REQUIRED WORK >> State how many lines of the material below contain the string "pixels". Give only the number.
====== DATASET EXCERPTS
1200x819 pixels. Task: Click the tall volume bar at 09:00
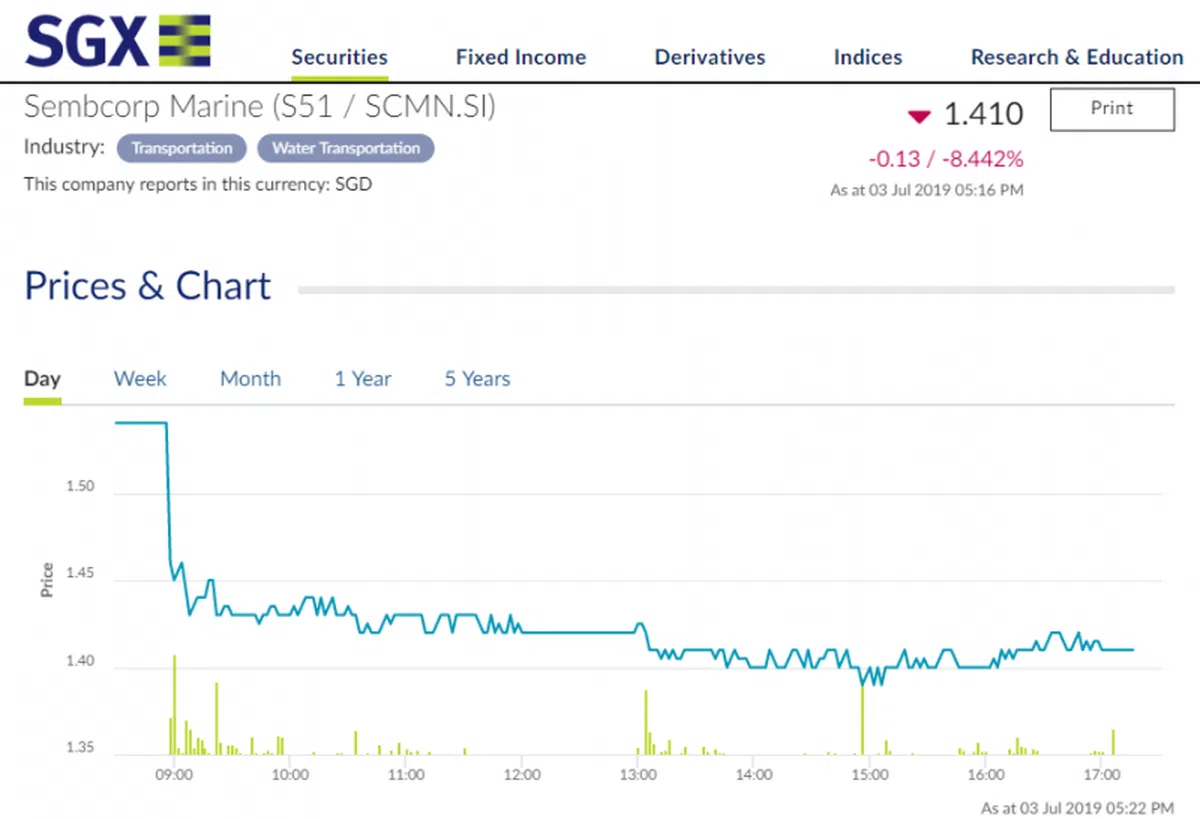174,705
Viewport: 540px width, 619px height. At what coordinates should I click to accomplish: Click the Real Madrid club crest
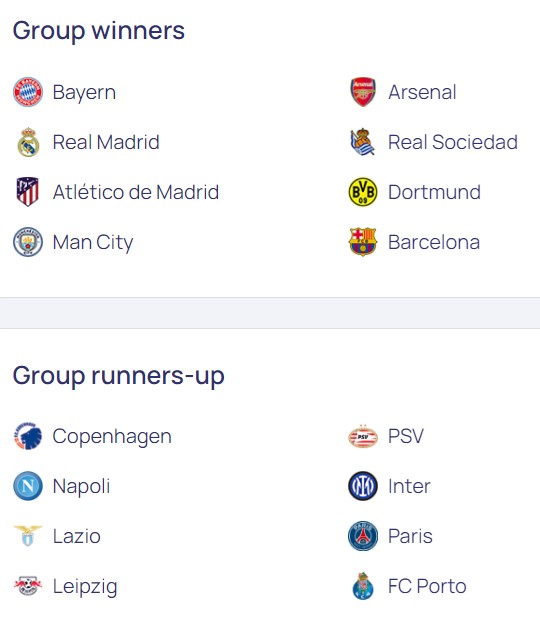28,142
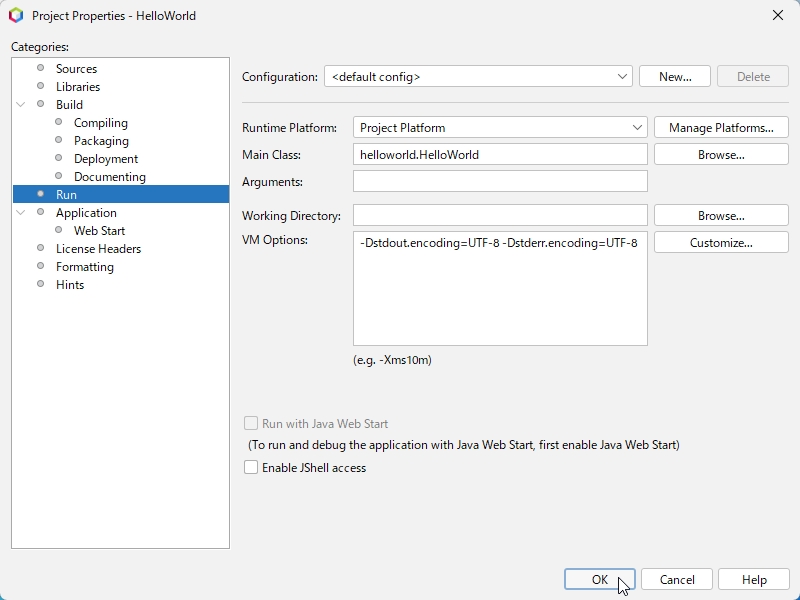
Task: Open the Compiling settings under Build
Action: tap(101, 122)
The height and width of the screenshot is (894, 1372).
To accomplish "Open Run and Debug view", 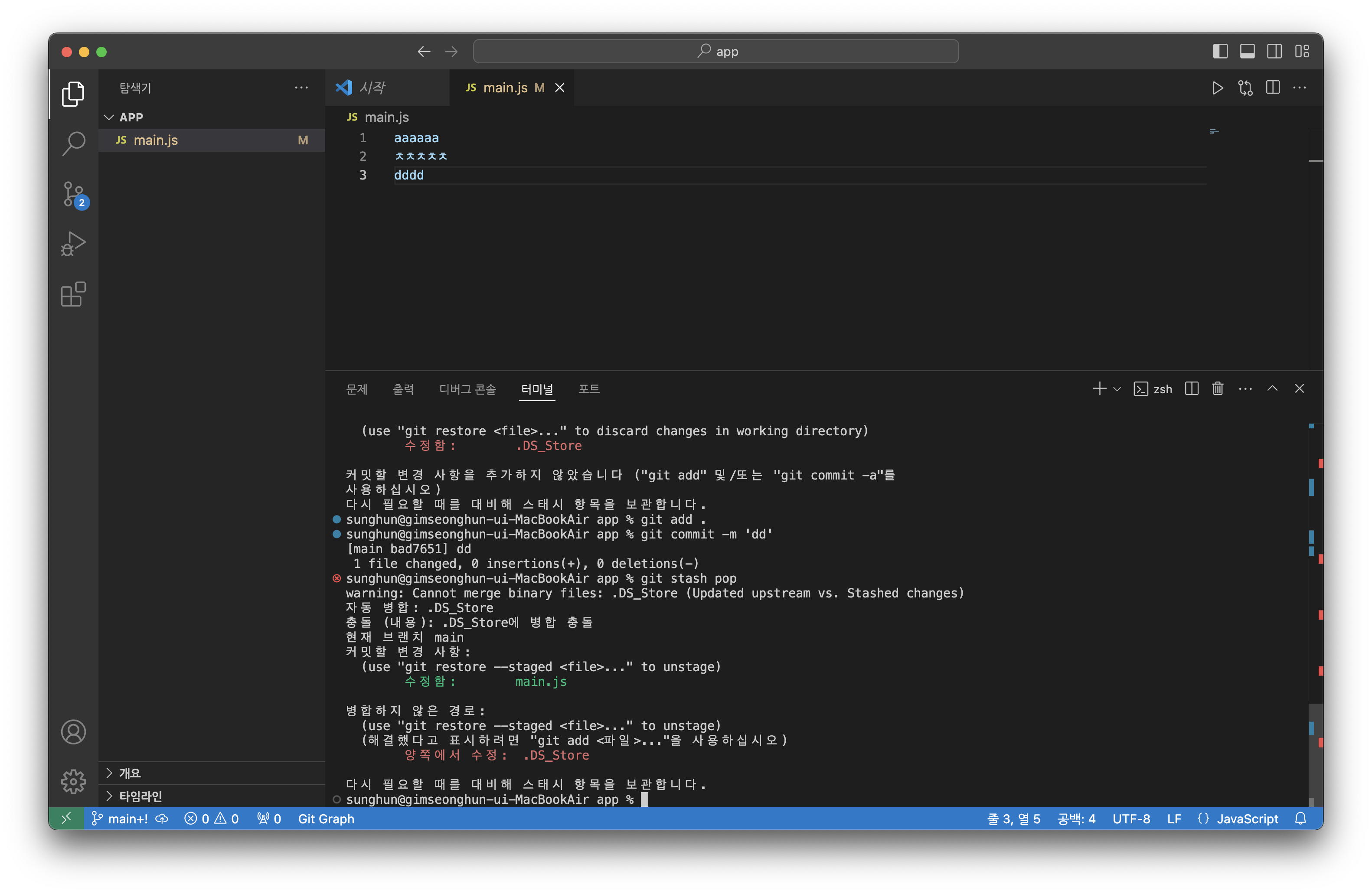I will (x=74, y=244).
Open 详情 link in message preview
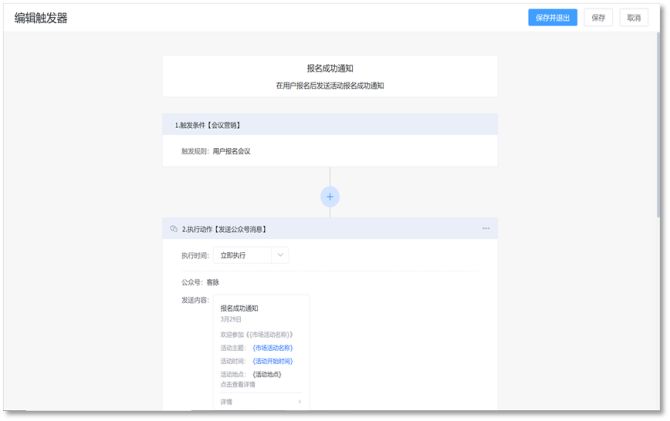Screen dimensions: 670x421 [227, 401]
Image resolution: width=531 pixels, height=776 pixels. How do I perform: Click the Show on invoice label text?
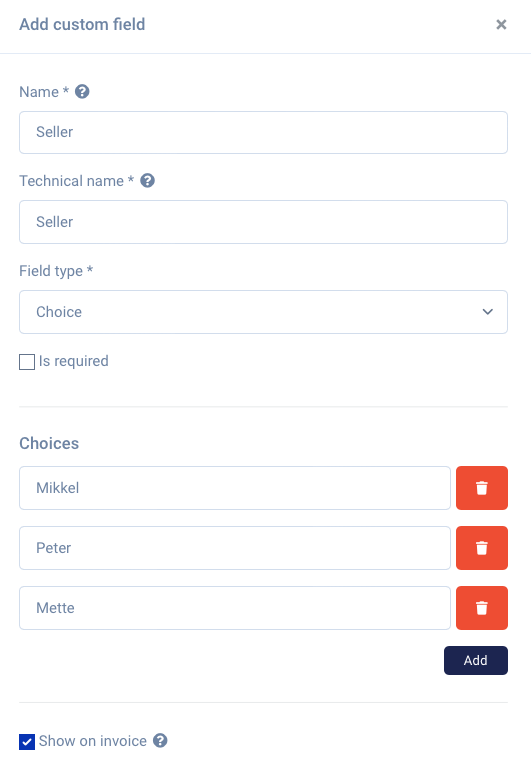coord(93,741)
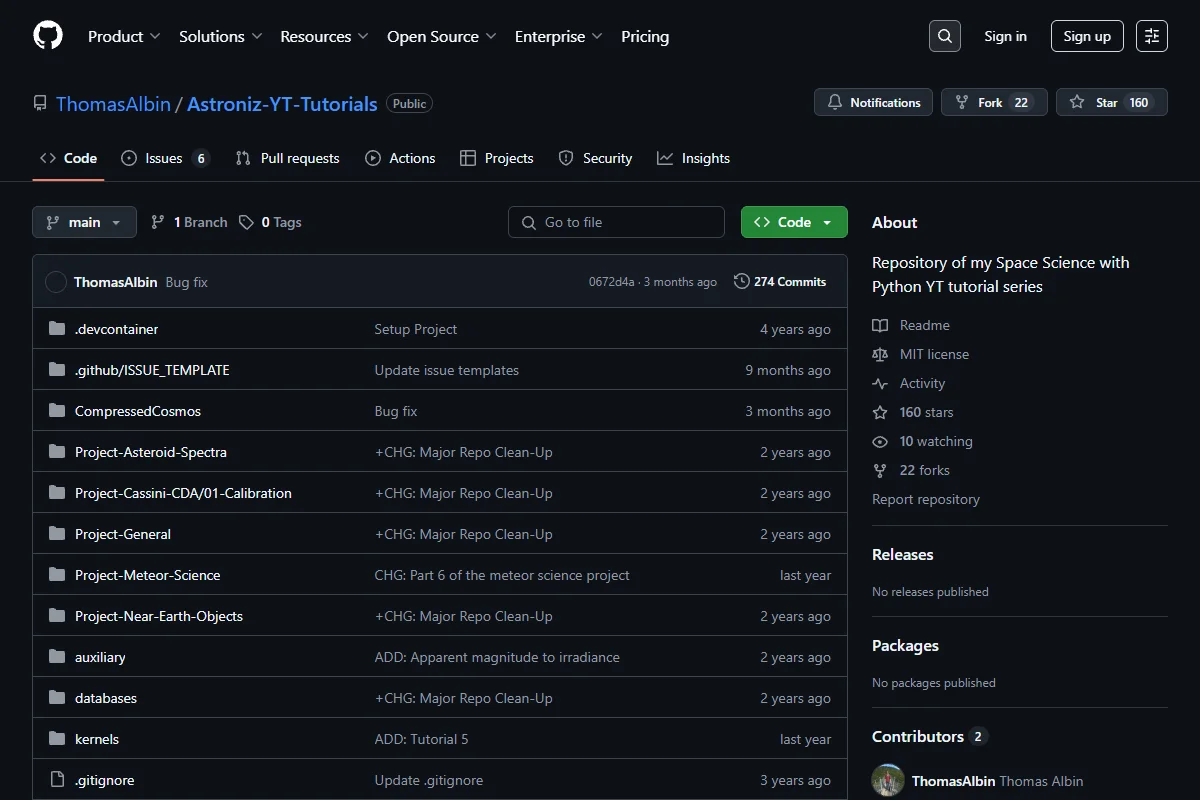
============
TASK RESULT >> 2